| Task description |
Return all lines from the listing below that include the word "computer".

| Provided information |
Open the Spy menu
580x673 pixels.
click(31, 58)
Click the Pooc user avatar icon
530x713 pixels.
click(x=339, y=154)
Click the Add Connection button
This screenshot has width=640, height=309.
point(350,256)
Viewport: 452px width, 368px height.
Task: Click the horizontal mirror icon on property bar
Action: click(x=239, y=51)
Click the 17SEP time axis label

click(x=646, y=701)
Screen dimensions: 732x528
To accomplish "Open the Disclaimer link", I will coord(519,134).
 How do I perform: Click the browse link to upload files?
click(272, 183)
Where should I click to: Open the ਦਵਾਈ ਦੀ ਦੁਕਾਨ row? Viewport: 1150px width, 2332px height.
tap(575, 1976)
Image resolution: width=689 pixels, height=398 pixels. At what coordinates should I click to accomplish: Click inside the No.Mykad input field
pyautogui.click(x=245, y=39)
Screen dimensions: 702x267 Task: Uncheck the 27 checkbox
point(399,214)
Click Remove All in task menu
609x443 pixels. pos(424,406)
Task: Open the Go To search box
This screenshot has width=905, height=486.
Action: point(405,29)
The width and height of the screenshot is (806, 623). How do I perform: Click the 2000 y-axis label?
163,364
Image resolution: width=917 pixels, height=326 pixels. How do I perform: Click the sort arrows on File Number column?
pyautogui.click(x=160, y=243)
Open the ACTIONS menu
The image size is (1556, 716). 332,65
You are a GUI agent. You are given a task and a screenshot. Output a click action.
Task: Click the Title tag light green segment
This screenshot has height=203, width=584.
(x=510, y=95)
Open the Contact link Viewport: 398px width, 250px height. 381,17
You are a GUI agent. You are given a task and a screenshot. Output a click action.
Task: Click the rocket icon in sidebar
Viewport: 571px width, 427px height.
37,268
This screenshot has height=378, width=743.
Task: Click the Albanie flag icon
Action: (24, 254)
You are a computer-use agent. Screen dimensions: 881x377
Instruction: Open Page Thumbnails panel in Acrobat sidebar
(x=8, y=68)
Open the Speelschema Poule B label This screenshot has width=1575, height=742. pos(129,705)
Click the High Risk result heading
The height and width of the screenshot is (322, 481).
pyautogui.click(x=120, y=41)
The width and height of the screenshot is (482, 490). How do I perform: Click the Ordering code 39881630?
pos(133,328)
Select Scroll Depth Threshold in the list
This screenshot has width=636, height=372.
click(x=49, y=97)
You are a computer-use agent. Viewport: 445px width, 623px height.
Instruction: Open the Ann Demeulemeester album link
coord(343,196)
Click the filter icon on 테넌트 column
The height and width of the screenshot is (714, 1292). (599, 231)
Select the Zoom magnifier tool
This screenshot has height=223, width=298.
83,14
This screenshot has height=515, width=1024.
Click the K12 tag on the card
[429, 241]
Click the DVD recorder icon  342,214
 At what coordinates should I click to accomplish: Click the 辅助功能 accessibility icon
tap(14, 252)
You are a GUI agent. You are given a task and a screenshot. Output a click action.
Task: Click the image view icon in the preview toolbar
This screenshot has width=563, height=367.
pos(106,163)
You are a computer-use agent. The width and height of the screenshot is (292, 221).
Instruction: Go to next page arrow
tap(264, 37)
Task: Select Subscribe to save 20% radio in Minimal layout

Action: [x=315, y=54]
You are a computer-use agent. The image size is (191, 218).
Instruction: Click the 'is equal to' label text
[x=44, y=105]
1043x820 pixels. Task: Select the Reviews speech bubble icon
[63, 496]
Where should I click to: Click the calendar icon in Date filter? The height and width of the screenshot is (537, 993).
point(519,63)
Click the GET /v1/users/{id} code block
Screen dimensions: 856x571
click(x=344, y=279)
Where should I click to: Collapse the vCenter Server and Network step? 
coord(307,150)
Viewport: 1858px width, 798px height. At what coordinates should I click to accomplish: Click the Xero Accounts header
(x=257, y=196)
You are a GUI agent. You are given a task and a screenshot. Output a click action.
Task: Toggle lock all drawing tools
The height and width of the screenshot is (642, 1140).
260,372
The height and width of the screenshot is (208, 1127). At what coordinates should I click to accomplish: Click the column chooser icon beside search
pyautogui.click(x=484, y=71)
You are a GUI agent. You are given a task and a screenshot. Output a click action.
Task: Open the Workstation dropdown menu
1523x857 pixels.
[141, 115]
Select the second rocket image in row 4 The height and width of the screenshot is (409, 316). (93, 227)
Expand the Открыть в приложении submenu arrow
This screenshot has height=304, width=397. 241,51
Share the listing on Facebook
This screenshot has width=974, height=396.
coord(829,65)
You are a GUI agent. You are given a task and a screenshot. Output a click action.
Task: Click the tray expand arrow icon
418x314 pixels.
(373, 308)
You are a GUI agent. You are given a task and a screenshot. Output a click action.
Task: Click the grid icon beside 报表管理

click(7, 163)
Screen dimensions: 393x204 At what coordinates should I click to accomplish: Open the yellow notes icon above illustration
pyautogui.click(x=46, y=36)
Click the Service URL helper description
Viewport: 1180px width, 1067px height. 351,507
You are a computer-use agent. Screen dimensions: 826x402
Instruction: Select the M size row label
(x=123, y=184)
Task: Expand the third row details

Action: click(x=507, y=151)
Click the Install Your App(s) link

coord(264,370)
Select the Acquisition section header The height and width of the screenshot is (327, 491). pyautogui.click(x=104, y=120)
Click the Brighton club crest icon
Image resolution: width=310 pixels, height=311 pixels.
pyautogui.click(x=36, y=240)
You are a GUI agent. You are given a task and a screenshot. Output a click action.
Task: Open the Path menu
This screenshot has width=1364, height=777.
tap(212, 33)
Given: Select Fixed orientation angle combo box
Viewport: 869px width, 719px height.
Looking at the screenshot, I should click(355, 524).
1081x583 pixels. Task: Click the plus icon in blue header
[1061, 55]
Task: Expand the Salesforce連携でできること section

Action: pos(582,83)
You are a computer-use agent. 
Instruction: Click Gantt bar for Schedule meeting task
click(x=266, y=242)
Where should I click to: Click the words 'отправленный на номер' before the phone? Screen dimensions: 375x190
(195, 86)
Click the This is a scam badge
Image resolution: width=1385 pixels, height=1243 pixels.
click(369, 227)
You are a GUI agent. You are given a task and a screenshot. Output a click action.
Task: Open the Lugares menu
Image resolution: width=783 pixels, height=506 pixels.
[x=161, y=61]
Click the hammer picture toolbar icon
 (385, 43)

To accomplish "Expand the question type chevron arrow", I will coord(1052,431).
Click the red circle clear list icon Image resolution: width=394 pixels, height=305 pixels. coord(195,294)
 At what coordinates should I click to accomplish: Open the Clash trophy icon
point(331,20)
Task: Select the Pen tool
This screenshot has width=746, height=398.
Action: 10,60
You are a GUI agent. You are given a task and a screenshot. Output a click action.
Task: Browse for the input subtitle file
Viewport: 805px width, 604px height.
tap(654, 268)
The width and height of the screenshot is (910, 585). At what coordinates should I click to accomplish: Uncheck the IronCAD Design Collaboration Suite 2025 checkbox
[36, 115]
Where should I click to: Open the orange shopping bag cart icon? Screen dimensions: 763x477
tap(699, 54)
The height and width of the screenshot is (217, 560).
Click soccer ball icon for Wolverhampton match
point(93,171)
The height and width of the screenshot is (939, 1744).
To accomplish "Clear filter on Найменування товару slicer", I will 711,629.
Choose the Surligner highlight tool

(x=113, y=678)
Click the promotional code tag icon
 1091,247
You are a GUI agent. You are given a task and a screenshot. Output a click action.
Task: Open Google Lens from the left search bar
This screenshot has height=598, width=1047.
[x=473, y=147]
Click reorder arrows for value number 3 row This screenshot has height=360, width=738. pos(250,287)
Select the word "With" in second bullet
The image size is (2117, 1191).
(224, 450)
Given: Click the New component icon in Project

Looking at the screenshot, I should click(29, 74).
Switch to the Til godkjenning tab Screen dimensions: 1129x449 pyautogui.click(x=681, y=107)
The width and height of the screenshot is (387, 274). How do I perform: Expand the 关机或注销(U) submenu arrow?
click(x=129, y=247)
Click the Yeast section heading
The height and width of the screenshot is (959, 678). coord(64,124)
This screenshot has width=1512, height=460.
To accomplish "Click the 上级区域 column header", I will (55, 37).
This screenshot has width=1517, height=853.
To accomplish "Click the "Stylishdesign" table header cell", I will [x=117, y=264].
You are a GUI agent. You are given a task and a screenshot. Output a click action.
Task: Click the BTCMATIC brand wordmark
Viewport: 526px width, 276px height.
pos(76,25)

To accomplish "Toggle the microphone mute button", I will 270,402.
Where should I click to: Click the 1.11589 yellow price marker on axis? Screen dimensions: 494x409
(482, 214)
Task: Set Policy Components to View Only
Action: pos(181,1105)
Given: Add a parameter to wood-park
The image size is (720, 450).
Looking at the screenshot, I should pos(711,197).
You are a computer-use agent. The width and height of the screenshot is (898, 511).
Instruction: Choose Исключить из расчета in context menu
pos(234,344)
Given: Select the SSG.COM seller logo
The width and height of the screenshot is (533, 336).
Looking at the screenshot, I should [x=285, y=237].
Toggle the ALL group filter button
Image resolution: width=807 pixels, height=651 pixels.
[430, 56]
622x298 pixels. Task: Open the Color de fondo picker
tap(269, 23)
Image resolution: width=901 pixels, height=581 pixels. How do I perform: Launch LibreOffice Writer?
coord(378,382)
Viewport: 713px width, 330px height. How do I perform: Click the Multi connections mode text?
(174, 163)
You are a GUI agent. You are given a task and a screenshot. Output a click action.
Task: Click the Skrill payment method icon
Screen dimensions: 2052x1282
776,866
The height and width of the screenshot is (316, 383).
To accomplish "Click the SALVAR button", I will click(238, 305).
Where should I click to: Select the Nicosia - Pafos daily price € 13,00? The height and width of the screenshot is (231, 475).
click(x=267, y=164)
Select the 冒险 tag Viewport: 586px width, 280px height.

| Task output |
You are a computer-use agent. Screen dimensions: 881x377
You are a computer-use agent. Viewport: 445px width, 623px height.
You are a computer-use agent. The width and height of the screenshot is (292, 221).
You are a computer-use agent. The image size is (191, 218).
You are a computer-use agent. Screen dimensions: 826x402
You are a computer-use agent. 
You are a computer-use agent. The width and height of the screenshot is (898, 511).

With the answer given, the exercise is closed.